C’è grande attesa quest’autunno per l’edizione della fiera TEFAF che si terrà a New York dal 27 al 31 ottobre con un focus incentrato soprattutto sull’antiquariato, gioielleria e le arti decorative.

Tra i pezzi più attesi vi è un dipinto del Tintoretto inerente il ritratto del cardinale Marcantonio Da Mula (olio su tela, 187 x 103 cm) e datato 1562-63.

Il proporre quest’opera sul mercato dell’antiquariato viene in un momento in cui la storia artistica dell’artista è sotto le luci della ribalta, da collegarsi anche con una mostra che si tiene a Venezia, presso il Palazzo Ducale e le Gallerie dell’Accademia, “Tintoretto 500”, creata per celebrare i 500 anni dalla nascita di quello che viene considerato uno tra i maggiori esponenti della pittura del ‘500.

La scelta di questo dipinto è legata all’importanza del personaggio ritratto: Marcantonio Da Mula, è stata una delle personalità più eclettiche del ‘500: ambasciatore della Serenissima presso la santa sede, fu nominato cardinale da Papa Pio IV nel 1561, all’età di cinquantacinque anni.
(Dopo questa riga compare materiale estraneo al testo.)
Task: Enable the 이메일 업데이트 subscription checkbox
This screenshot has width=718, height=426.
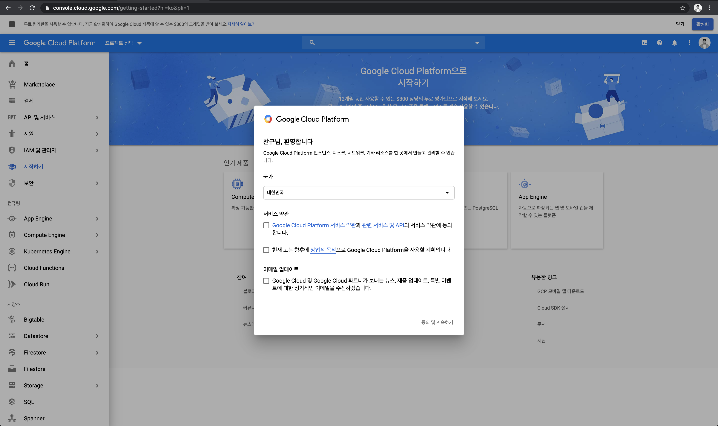Action: click(x=266, y=281)
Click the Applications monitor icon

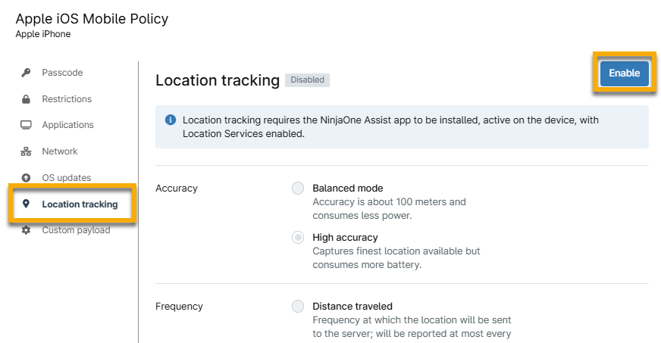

Uomo dalla grande cultura classica, di latino e greco, oltre che profondo conoscitore della filosofia e di materie giuridiche, non c’è da meravigliarsi che la sua vita fosse orientata verso cariche governative.

L’opera suscita un grande interesse non solo quindi per il soggetto che ha avuto un ruolo di spicco nel Concilio di Trento, ma soprattutto per lo stile e l’impostazione della figura a testimonianza dell’elevato virtuosismo pittorico dell’artista.

Cos’è la fiera TEFAF

Fu nel 1988 che a Maastricht, venne inaugurato quello che viene considerato una degli eventi più importanti al mondo riguardante l’arte antica: TEFAF.

Grazie ad un’attenta strategia di marketing, ad oggi questa fiera è tornata in auge: si stimano ogni anno la presenza di oltre 275 espositori internazionali, con un programma di ricco di eventi paralleli per una settimana di intense emozioni.

In molti ignorano che il nome TEFAF è l’acronimo di The European Fine Art Fair anche se attualmente quest’evento di europeo ha davvero ben poco dato gli investimenti effettuati per accalappiarsi il mercato americano.

Com’è nata la fiera

Fu un gruppo di mercanti nell’88 ad istituire il TEFAF onde portare alla conoscenza di quante più persone possibili, di un mercato, quello dell’antiquariato, che ha da sempre attirato gli appassionati.

Nel tempo poi questa fiera si è estesa anche al mondo della gioielleria e delle arti, anche se il settore dell’antiquariato continua ad avere un ruolo di rilevanza.

Quest’anno si è potuto poi assistere alla presenza di 16 nuovi espositori, che vanno ad arricchire le proposte presenti in fiera e tra i quali spiccano gli italiani Walter Padovani e Massimo De Carlo inseriti nella sezione TEFAF Antiques e TEFAF Modern.

Ampio spazio è dedicato anche a TEFAF Showcase, inaugurata nel 2008 per promuovere giovani gallerie provenienti da Svizzera, Belgio, Regno Unito e Francia.

A fare da cornice all’evento ci pensa l’atmosfera lussuosa e sfarzosa con cui sono concepiti gli addobbi realizzati mediante l’utilizzo di velluti ovattati, decorazioni floreali e pezzi milionari.

La scelta di New York

 

L’avvento della fiera a New York è stato accolto con così grande afflusso di persone da determinare due differenti eventi: uno in autunno e l’altro in primavera.

La scelta della Grande Mela come luogo in cui realizzare la fiera non è casuale: questa città sta assumendo un ruolo sempre più dominante nel mercato dell’arte diventando ben presto un luogo di ritrovo per tutti gli appassionati.